━━ Extracted entries ━━

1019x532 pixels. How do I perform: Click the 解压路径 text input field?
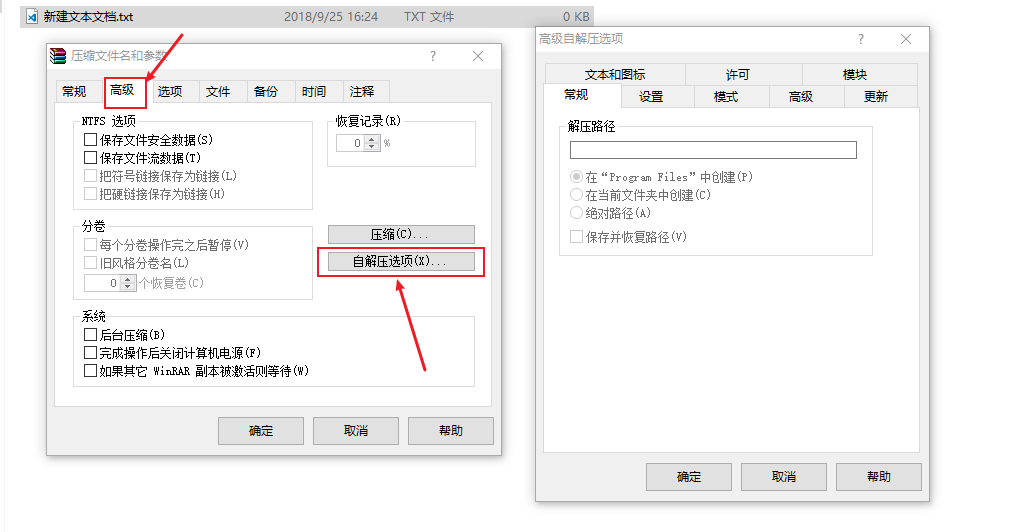(x=713, y=150)
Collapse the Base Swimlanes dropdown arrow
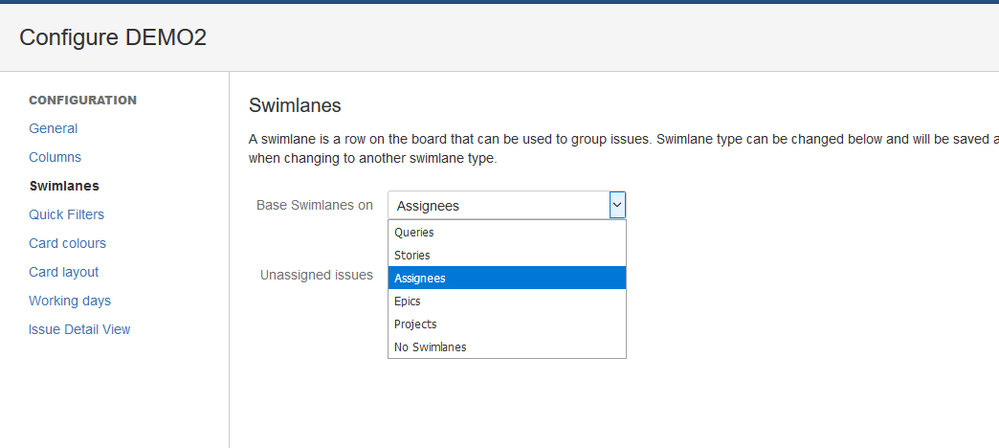The width and height of the screenshot is (999, 448). coord(617,205)
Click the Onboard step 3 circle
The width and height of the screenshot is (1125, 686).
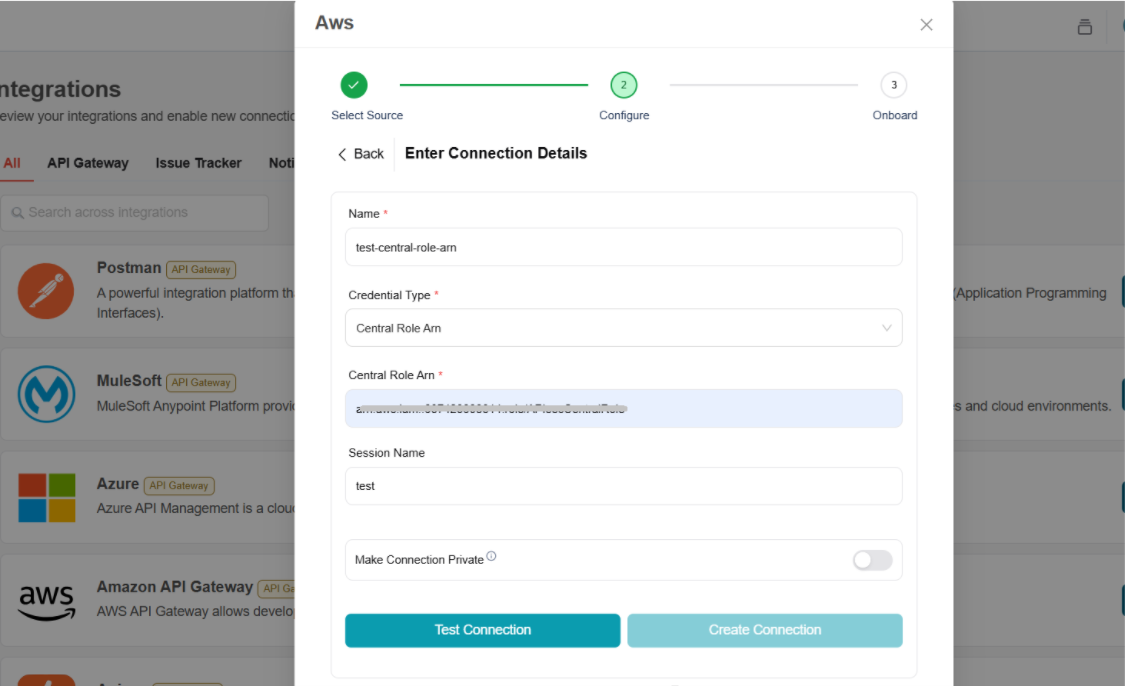893,85
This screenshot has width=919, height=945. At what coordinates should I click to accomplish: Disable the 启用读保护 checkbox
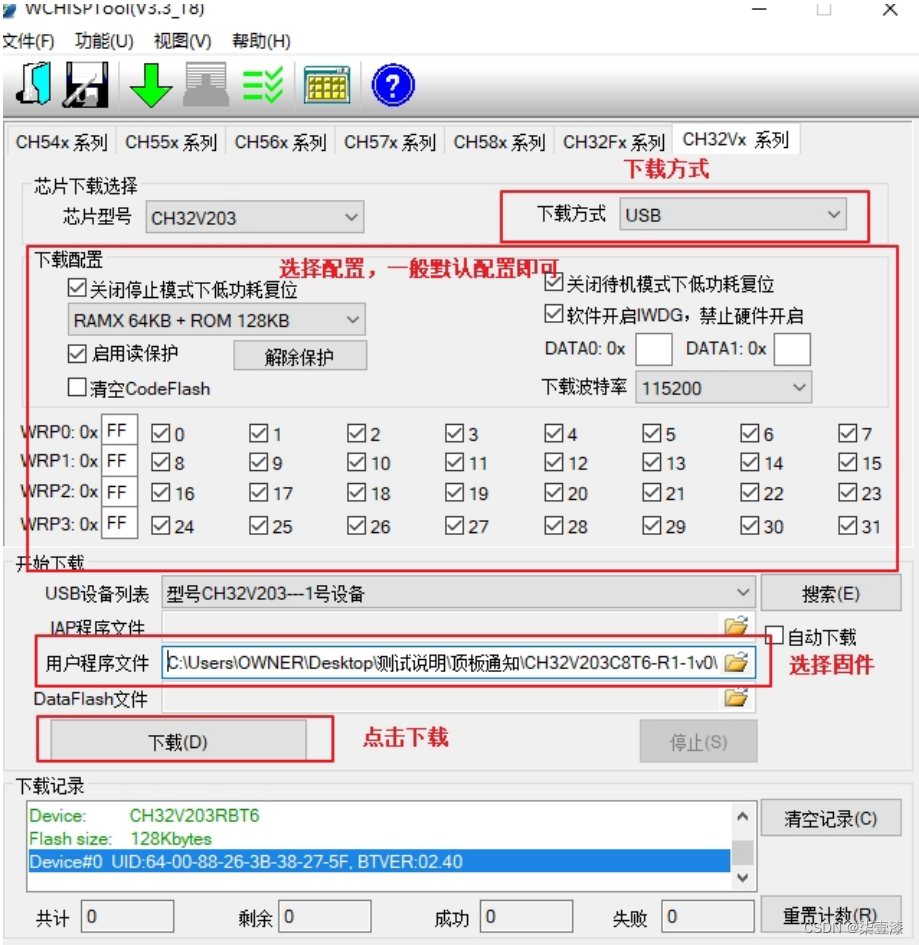click(x=77, y=355)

━━━

▸ Instructions to follow: Start at the first line and set down all of the data exactly, passing over the pictures.

▸ Solution for this exercise:
1019x532 pixels. How do I perform: Click the 解压路径 text input field?
(x=713, y=150)
Collapse the Base Swimlanes dropdown arrow
The width and height of the screenshot is (999, 448). coord(617,205)
Click the Onboard step 3 circle
The width and height of the screenshot is (1125, 686).
893,85
This screenshot has width=919, height=945. At what coordinates should I click to accomplish: Disable the 启用读保护 checkbox
click(x=77, y=355)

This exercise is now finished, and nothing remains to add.